Ausgewählter Text:
════════════════════

Eigentlich bin ich hier genau im meinem Terrain. Immer schön im Wiegetritt, eine Kehre nach der anderen, ständig überhole ich Mitstreiter. Einer von ihnen steht / hängt am Straßenrand über seinem Lenker, auf dem Trikot: Veloclub Bourg d’Oisans. Der Junge verkackt gerade auf seiner eigenen Hausstrecke. Auch nicht schön ...
Am Telegraphe wurde schon geschoben, hier geht man teilweise in Gruppen. Ich grinse nicht, denn das Kneifen in meinen Oberschenkeln nimmt zu, und die Strecke wird und bleibt steiler. Ein langer Treck zieht sich über ein ansteigendes Hochplateau Richtung Passhöhe. Noch 7,6, 5, 4 Kilometer. Kein Baum, kein Strauch. Im Abstand von 1 Kilometer stehen weiße Wegmarkierungen mit gelber „Haube“. Sie zeigen die Restkilometer bis oben, aktuelle Höhe und ... aktuelle Steigungsprozente ! Vielen Dank. Ich merke, dass ich bereits danach Ausschau halte. Da muss doch jetzt eine kommen. Hab’ ich eine übersehen? Wieso noch 4 Kilometer? Da stand doch vorhin schon „4 km“ !?!

════════════════════

Gespeicherte Einträge:
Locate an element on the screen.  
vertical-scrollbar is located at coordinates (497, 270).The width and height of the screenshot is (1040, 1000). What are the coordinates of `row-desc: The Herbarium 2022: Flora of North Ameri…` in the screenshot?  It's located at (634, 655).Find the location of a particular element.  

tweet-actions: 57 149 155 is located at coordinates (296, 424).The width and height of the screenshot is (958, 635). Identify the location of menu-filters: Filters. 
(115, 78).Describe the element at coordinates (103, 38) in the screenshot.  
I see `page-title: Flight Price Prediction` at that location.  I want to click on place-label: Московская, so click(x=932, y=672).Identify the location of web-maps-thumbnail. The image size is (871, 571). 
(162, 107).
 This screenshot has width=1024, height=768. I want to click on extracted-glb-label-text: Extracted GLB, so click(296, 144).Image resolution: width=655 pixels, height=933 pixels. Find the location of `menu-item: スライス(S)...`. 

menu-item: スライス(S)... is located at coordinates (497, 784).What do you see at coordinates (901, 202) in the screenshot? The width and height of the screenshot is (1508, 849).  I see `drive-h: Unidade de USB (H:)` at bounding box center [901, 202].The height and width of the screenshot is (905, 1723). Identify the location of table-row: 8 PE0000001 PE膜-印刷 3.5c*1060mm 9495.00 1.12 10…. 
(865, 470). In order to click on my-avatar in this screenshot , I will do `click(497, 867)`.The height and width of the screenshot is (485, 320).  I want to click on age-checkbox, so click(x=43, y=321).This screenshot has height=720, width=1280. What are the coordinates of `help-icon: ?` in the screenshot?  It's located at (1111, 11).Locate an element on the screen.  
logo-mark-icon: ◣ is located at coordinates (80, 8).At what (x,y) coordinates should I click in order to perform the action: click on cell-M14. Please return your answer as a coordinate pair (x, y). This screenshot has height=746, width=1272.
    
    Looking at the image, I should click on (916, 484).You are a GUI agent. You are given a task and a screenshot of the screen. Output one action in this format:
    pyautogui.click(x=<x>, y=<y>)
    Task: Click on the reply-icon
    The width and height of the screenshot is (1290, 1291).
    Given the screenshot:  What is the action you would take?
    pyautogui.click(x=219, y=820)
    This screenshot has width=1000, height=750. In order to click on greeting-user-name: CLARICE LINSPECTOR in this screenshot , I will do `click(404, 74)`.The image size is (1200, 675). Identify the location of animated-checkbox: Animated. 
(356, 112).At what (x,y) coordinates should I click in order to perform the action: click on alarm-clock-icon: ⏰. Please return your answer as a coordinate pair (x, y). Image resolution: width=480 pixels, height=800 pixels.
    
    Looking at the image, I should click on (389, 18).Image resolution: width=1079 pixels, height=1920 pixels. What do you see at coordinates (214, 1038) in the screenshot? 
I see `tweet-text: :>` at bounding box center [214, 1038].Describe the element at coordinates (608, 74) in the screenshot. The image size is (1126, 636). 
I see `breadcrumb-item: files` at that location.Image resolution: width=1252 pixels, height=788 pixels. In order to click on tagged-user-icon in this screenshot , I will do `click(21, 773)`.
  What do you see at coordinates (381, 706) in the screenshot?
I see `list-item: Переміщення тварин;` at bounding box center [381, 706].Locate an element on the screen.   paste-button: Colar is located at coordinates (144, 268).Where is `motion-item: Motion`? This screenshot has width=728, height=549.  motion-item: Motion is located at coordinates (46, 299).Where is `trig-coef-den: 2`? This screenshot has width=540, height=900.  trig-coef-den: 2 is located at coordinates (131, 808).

════════════════════

Aufgaben:
A: Beantworte diese Fragen zum Textauszug:
(i) Welcher Vereinsname steht auf dem Trikot des Fahrers, der am Straßenrand über seinem Lenker hängt?
(ii) Was wurde laut Textauszug am Telegraphe schon getan?
(iii) Welche drei Angaben zeigen die weißen Wegmarkierungen mit gelber „Haube“?
B: Gib den Abschnitt des Textauszugs von „Eigentlich bin ich“ bis einschließlich „nicht schön ...“ wortgetreu wieder.

Antworten:
A:
(i) Veloclub Bourg d’Oisans
(ii) Es wurde schon geschoben.
(iii) Die Restkilometer bis oben, die aktuelle Höhe und die aktuellen Steigungsprozente

B:
Eigentlich bin ich hier genau im meinem Terrain. Immer schön im Wiegetritt, eine Kehre nach der anderen, ständig überhole ich Mitstreiter. Einer von ihnen steht / hängt am Straßenrand über seinem Lenker, auf dem Trikot: Veloclub Bourg d’Oisans. Der Junge verkackt gerade auf seiner eigenen Hausstrecke. Auch nicht schön ...